━━━━━ Information shown

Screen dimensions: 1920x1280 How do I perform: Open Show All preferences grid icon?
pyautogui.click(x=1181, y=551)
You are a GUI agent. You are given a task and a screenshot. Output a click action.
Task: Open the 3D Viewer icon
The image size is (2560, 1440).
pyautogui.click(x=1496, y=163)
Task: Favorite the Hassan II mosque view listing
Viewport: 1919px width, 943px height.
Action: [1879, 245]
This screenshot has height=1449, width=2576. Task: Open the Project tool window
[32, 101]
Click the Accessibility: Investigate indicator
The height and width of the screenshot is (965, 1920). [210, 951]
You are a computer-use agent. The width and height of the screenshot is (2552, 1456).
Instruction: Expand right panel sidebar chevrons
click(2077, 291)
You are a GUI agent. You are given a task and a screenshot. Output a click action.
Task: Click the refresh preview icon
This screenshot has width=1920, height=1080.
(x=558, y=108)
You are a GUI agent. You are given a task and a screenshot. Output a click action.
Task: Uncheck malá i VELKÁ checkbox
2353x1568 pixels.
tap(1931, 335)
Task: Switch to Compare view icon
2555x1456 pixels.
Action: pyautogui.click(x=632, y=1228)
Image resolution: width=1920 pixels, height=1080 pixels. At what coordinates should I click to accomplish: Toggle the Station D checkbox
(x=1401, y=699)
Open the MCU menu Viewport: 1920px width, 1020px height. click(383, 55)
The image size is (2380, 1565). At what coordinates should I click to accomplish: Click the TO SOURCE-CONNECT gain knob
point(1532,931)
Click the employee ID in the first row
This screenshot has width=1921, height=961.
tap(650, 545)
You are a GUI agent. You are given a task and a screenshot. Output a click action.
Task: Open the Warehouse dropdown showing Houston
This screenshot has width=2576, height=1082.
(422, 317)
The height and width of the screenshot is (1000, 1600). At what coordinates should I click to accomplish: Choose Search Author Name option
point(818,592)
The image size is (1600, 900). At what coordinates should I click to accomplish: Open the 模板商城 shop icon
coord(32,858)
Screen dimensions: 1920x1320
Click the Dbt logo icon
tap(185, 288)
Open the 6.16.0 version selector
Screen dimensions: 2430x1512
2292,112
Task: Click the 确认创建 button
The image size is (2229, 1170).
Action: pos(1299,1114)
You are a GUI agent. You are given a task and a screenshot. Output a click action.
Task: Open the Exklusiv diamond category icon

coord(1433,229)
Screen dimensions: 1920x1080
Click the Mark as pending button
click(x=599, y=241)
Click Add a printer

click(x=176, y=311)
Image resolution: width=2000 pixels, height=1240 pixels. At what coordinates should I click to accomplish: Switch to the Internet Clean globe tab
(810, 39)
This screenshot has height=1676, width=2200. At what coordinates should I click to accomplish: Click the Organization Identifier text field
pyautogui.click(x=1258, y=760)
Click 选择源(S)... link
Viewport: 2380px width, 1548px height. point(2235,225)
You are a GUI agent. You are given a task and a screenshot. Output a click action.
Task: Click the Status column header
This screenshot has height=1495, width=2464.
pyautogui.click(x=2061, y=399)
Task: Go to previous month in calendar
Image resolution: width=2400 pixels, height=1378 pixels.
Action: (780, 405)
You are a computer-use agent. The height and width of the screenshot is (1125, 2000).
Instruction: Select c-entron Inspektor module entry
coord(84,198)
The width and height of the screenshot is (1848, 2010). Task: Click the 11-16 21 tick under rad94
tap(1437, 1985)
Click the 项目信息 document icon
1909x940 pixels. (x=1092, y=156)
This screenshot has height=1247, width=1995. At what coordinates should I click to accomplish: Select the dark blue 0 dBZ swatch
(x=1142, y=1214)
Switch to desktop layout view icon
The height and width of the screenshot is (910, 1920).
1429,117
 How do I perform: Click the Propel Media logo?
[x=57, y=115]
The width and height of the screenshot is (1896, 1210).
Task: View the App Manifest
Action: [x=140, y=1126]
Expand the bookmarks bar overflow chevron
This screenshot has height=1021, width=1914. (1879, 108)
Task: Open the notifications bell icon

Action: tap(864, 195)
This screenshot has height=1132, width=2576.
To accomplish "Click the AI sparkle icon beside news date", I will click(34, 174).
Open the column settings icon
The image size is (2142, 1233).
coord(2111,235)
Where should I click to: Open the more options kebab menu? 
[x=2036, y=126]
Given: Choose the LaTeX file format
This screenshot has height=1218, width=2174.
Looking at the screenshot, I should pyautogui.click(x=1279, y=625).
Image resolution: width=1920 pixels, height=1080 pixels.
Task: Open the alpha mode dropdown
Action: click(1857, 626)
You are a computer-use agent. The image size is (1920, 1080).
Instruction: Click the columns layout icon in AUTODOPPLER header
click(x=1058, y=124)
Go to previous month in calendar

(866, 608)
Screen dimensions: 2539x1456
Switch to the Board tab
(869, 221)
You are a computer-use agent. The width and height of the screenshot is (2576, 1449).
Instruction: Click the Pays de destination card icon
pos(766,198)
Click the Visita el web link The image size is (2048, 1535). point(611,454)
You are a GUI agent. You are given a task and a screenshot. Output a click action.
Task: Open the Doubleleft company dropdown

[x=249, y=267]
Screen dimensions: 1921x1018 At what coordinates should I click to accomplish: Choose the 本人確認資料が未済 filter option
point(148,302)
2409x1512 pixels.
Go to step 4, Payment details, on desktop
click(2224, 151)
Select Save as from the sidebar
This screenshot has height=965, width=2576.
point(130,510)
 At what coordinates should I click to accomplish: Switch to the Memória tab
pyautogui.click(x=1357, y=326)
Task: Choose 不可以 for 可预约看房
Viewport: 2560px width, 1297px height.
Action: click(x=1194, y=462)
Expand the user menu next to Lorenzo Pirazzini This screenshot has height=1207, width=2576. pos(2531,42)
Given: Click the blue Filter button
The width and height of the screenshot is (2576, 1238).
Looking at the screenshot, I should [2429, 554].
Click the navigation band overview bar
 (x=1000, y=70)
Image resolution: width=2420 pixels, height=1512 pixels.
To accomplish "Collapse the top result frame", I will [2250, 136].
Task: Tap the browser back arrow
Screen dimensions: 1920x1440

━━━━━━━━━━

### What the task asks:
Take the records shown above and output them again exactly.

### Answer area:
Screen dimensions: 1920x1280 How do I perform: Open Show All preferences grid icon?
pyautogui.click(x=1181, y=551)
You are a GUI agent. You are given a task and a screenshot. Output a click action.
Task: Open the 3D Viewer icon
The image size is (2560, 1440).
pyautogui.click(x=1496, y=163)
Task: Favorite the Hassan II mosque view listing
Viewport: 1919px width, 943px height.
Action: [1879, 245]
This screenshot has height=1449, width=2576. Task: Open the Project tool window
[32, 101]
Click the Accessibility: Investigate indicator
The height and width of the screenshot is (965, 1920). [210, 951]
You are a computer-use agent. The width and height of the screenshot is (2552, 1456).
Instruction: Expand right panel sidebar chevrons
click(2077, 291)
You are a GUI agent. You are given a task and a screenshot. Output a click action.
Task: Click the refresh preview icon
This screenshot has width=1920, height=1080.
(x=558, y=108)
You are a GUI agent. You are given a task and a screenshot. Output a click action.
Task: Uncheck malá i VELKÁ checkbox
2353x1568 pixels.
tap(1931, 335)
Task: Switch to Compare view icon
2555x1456 pixels.
Action: pyautogui.click(x=632, y=1228)
Image resolution: width=1920 pixels, height=1080 pixels. At what coordinates should I click to accomplish: Toggle the Station D checkbox
(x=1401, y=699)
Open the MCU menu Viewport: 1920px width, 1020px height. click(383, 55)
The image size is (2380, 1565). At what coordinates should I click to accomplish: Click the TO SOURCE-CONNECT gain knob
point(1532,931)
Click the employee ID in the first row
This screenshot has width=1921, height=961.
tap(650, 545)
You are a GUI agent. You are given a task and a screenshot. Output a click action.
Task: Open the Warehouse dropdown showing Houston
This screenshot has width=2576, height=1082.
(422, 317)
The height and width of the screenshot is (1000, 1600). At what coordinates should I click to accomplish: Choose Search Author Name option
point(818,592)
The image size is (1600, 900). At what coordinates should I click to accomplish: Open the 模板商城 shop icon
coord(32,858)
Screen dimensions: 1920x1320
Click the Dbt logo icon
tap(185, 288)
Open the 6.16.0 version selector
Screen dimensions: 2430x1512
2292,112
Task: Click the 确认创建 button
The image size is (2229, 1170).
Action: pos(1299,1114)
You are a GUI agent. You are given a task and a screenshot. Output a click action.
Task: Open the Exklusiv diamond category icon

coord(1433,229)
Screen dimensions: 1920x1080
Click the Mark as pending button
click(x=599, y=241)
Click Add a printer

click(x=176, y=311)
Image resolution: width=2000 pixels, height=1240 pixels. At what coordinates should I click to accomplish: Switch to the Internet Clean globe tab
(810, 39)
This screenshot has height=1676, width=2200. At what coordinates should I click to accomplish: Click the Organization Identifier text field
pyautogui.click(x=1258, y=760)
Click 选择源(S)... link
Viewport: 2380px width, 1548px height. point(2235,225)
You are a GUI agent. You are given a task and a screenshot. Output a click action.
Task: Click the Status column header
This screenshot has height=1495, width=2464.
pyautogui.click(x=2061, y=399)
Task: Go to previous month in calendar
Image resolution: width=2400 pixels, height=1378 pixels.
Action: (780, 405)
You are a computer-use agent. The height and width of the screenshot is (1125, 2000).
Instruction: Select c-entron Inspektor module entry
coord(84,198)
The width and height of the screenshot is (1848, 2010). Task: Click the 11-16 21 tick under rad94
tap(1437, 1985)
Click the 项目信息 document icon
1909x940 pixels. (x=1092, y=156)
This screenshot has height=1247, width=1995. At what coordinates should I click to accomplish: Select the dark blue 0 dBZ swatch
(x=1142, y=1214)
Switch to desktop layout view icon
The height and width of the screenshot is (910, 1920).
1429,117
 How do I perform: Click the Propel Media logo?
[x=57, y=115]
The width and height of the screenshot is (1896, 1210).
Task: View the App Manifest
Action: [x=140, y=1126]
Expand the bookmarks bar overflow chevron
This screenshot has height=1021, width=1914. (1879, 108)
Task: Open the notifications bell icon

Action: tap(864, 195)
This screenshot has height=1132, width=2576.
To accomplish "Click the AI sparkle icon beside news date", I will click(34, 174).
Open the column settings icon
The image size is (2142, 1233).
coord(2111,235)
Where should I click to: Open the more options kebab menu? 
[x=2036, y=126]
Given: Choose the LaTeX file format
This screenshot has height=1218, width=2174.
Looking at the screenshot, I should pyautogui.click(x=1279, y=625).
Image resolution: width=1920 pixels, height=1080 pixels.
Task: Open the alpha mode dropdown
Action: click(1857, 626)
You are a computer-use agent. The image size is (1920, 1080).
Instruction: Click the columns layout icon in AUTODOPPLER header
click(x=1058, y=124)
Go to previous month in calendar

(866, 608)
Screen dimensions: 2539x1456
Switch to the Board tab
(869, 221)
You are a computer-use agent. The width and height of the screenshot is (2576, 1449).
Instruction: Click the Pays de destination card icon
pos(766,198)
Click the Visita el web link The image size is (2048, 1535). point(611,454)
You are a GUI agent. You are given a task and a screenshot. Output a click action.
Task: Open the Doubleleft company dropdown

[x=249, y=267]
Screen dimensions: 1921x1018 At what coordinates should I click to accomplish: Choose the 本人確認資料が未済 filter option
point(148,302)
2409x1512 pixels.
Go to step 4, Payment details, on desktop
click(2224, 151)
Select Save as from the sidebar
This screenshot has height=965, width=2576.
point(130,510)
 At what coordinates should I click to accomplish: Switch to the Memória tab
pyautogui.click(x=1357, y=326)
Task: Choose 不可以 for 可预约看房
Viewport: 2560px width, 1297px height.
Action: click(x=1194, y=462)
Expand the user menu next to Lorenzo Pirazzini This screenshot has height=1207, width=2576. pos(2531,42)
Given: Click the blue Filter button
The width and height of the screenshot is (2576, 1238).
Looking at the screenshot, I should [2429, 554].
Click the navigation band overview bar
 (x=1000, y=70)
Image resolution: width=2420 pixels, height=1512 pixels.
To accomplish "Collapse the top result frame", I will [2250, 136].
Task: Tap the browser back arrow
Screen dimensions: 1920x1440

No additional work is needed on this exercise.